Mesothelioma is a deadly cancer almost always caused by exposure to asbestos.
Mining of talc
Talc and various forms of asbestos are often co-located, making the mining of talc without including asbestos in the final product, a difficult task. A study published in the “International Journal of Occupational and Environmental Health,” October, 2014 showed asbestos fibers in the cosmetic talc samples tested. The types found were in various combinations of asbestiform anthophyllite, asbestiform tremolite, and chrysotile fibers. One specific, and unnamed, brand of cosmetic talcum powder was used in all tests.
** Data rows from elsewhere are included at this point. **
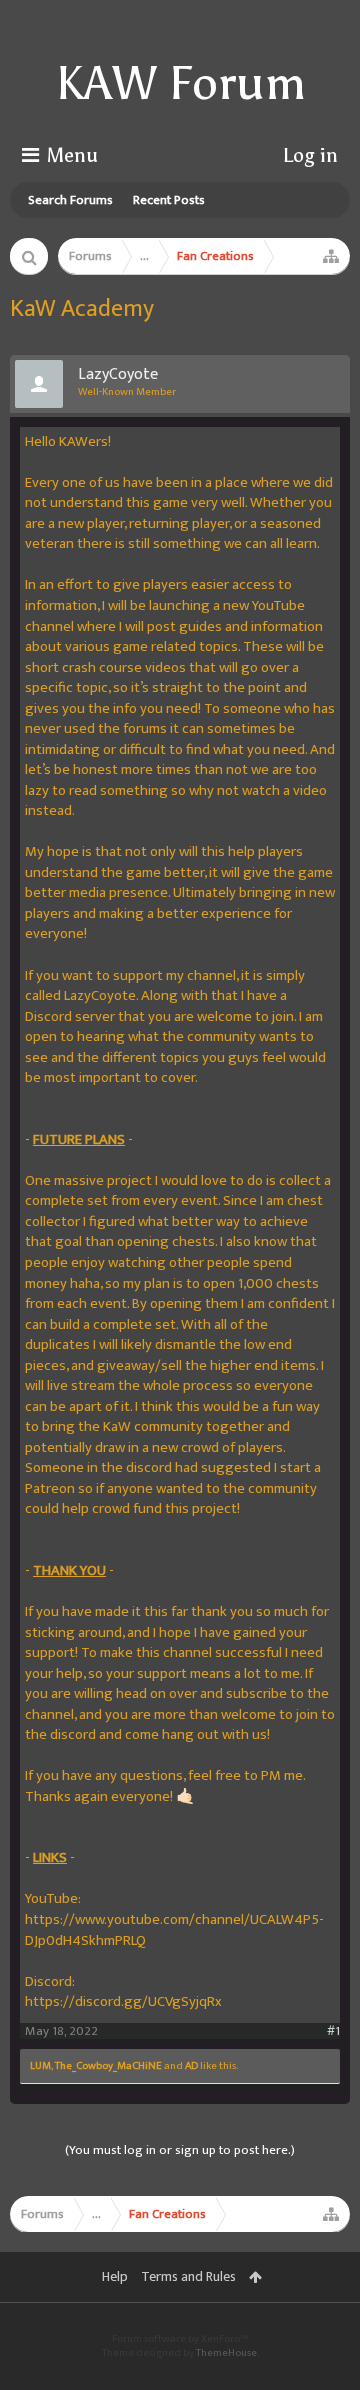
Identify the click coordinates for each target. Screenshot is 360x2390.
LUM (40, 2066)
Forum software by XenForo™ (180, 2339)
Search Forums (70, 200)
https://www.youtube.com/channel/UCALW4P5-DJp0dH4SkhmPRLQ (174, 1930)
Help (115, 2276)
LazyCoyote (118, 375)
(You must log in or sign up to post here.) (180, 2150)
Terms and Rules (188, 2276)
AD (191, 2066)
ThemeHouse (226, 2353)
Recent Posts (169, 200)
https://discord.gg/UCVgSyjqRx (123, 2001)
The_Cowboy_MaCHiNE (108, 2066)
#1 (333, 2031)
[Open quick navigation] (331, 256)
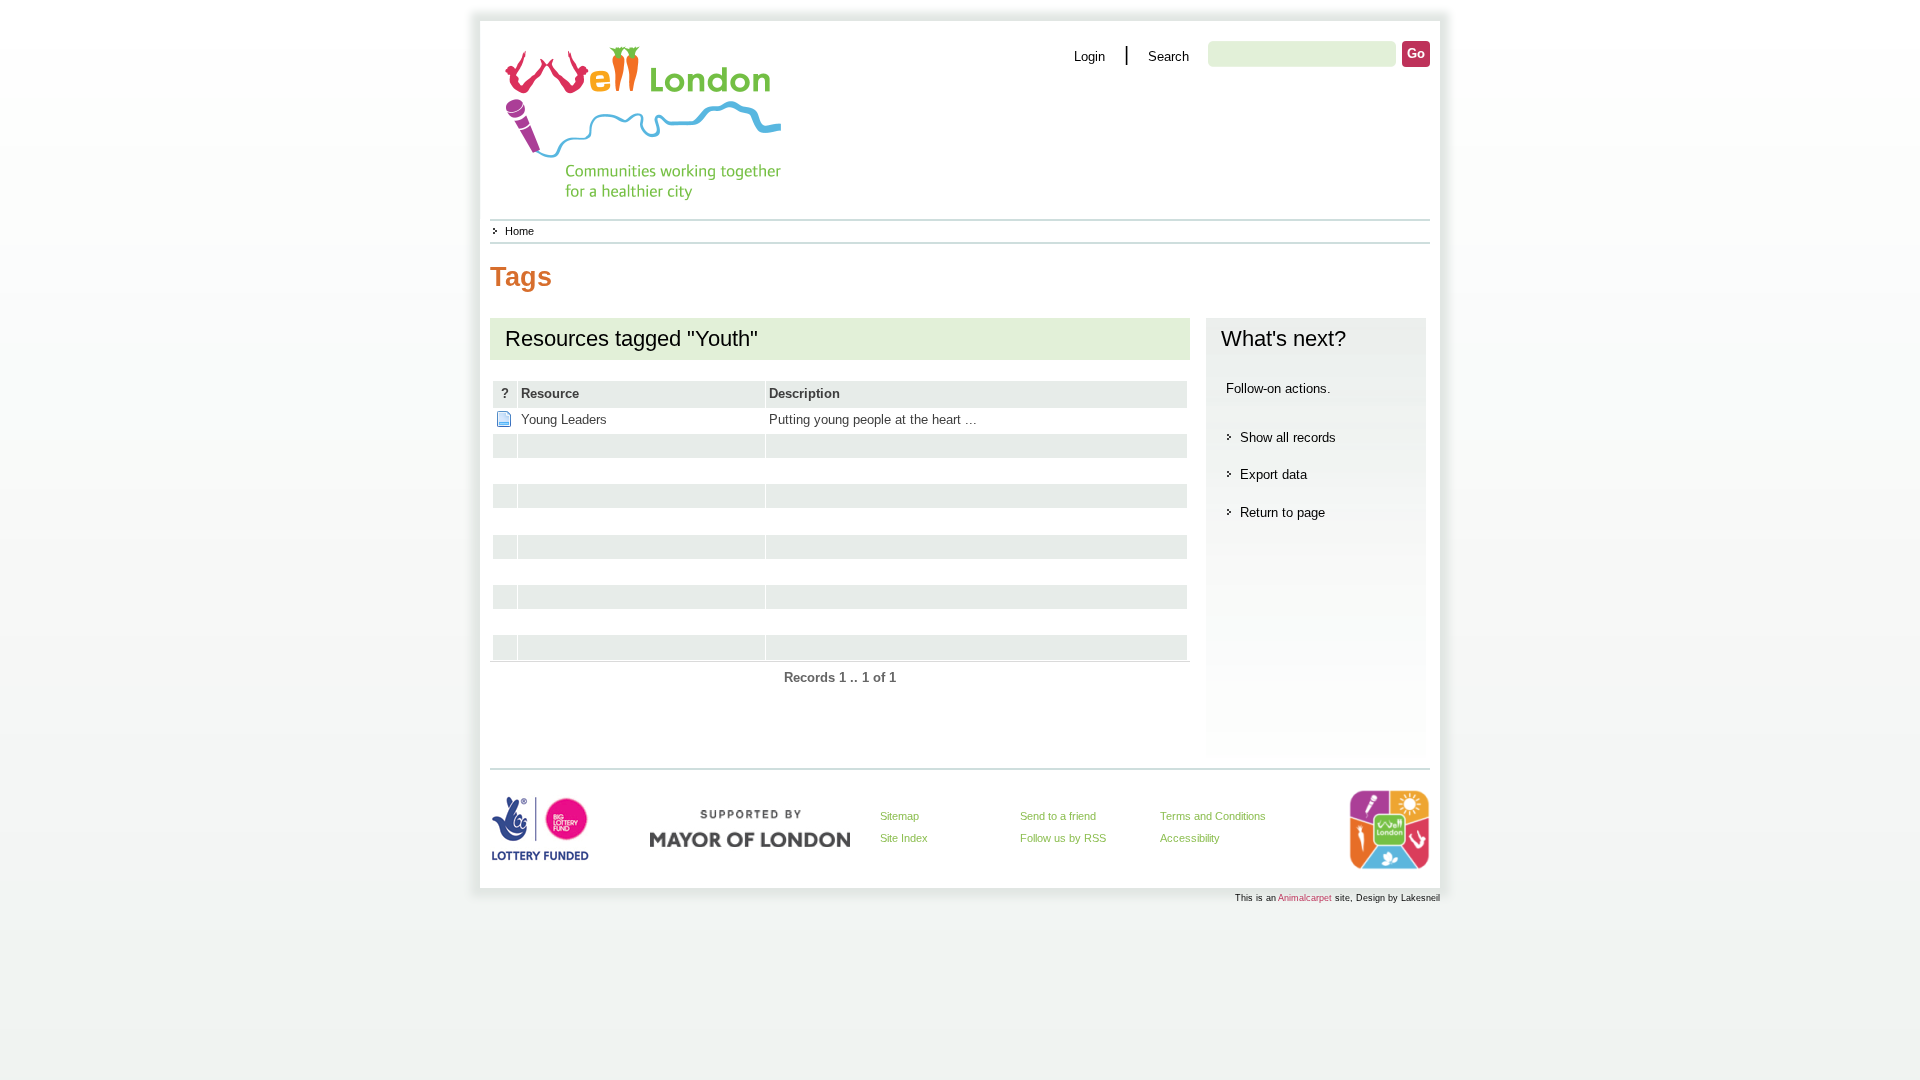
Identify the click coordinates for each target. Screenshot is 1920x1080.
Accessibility (1190, 838)
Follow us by (1063, 838)
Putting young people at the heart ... (873, 419)
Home (519, 231)
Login (1089, 56)
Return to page (1282, 512)
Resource (550, 393)
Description (804, 393)
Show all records (1288, 437)
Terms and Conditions (1213, 816)
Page (504, 419)
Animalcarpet (1305, 897)
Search (1168, 56)
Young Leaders (564, 419)
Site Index (904, 838)
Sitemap (899, 816)
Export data (1273, 474)
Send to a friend (1058, 816)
“Our findings indicate that historic talcum powder exposure is a causative factor in the development of mesotheliomas and possibly lung cancers in women.”
Johnson & Johnson’s defense
The Johnson & Johnson company continues to assert that their products do not contain asbestos and will continue to fight in court.
Carol Goodrich, spokeswoman for Johnson & Johnson said, “We are disappointed with the verdict and we will begin the appeals process. We will continue to defend the safety of our product because it does not contain asbestos or cause mesothelioma. Over the past 50 years, multiple independent, non-litigation driven scientific evaluations have been conducted by respected academic institutions and government bodies, including the U.S. Food and Drug Administration, and none have found that the talc in Johnson’s Baby Powder contains asbestos.”
David Greenstone, an attorney for the plaintiff stated, “We are extremely pleased that our clients have found a measure of justice, although nothing can truly compensate them for what they have lost. Our clients are hopeful that this verdict can further bring light to this unbelievable example of corporate misconduct.” Johnson & Johnson Baby Powder “has contained asbestos for decades. People need to know about this.”
Health risks from baby powder and other talc-based products
Lobbyists and employees of companies mining or using talc in their products continue to promote the safety of their products to both the government and consumers. However, talc may be present not only in talcum powder, but in eye shadow, blush, foundation, and many other cosmetic products to this day.
For safety’s sake, look for products marked talc free because according to the Occupational Safety and Health Administration (OSHA), “There is no ‘safe’ level of asbestos exposure for any type of asbestos fiber. Asbestos exposures as short in duration as a few days have caused mesothelioma in humans.”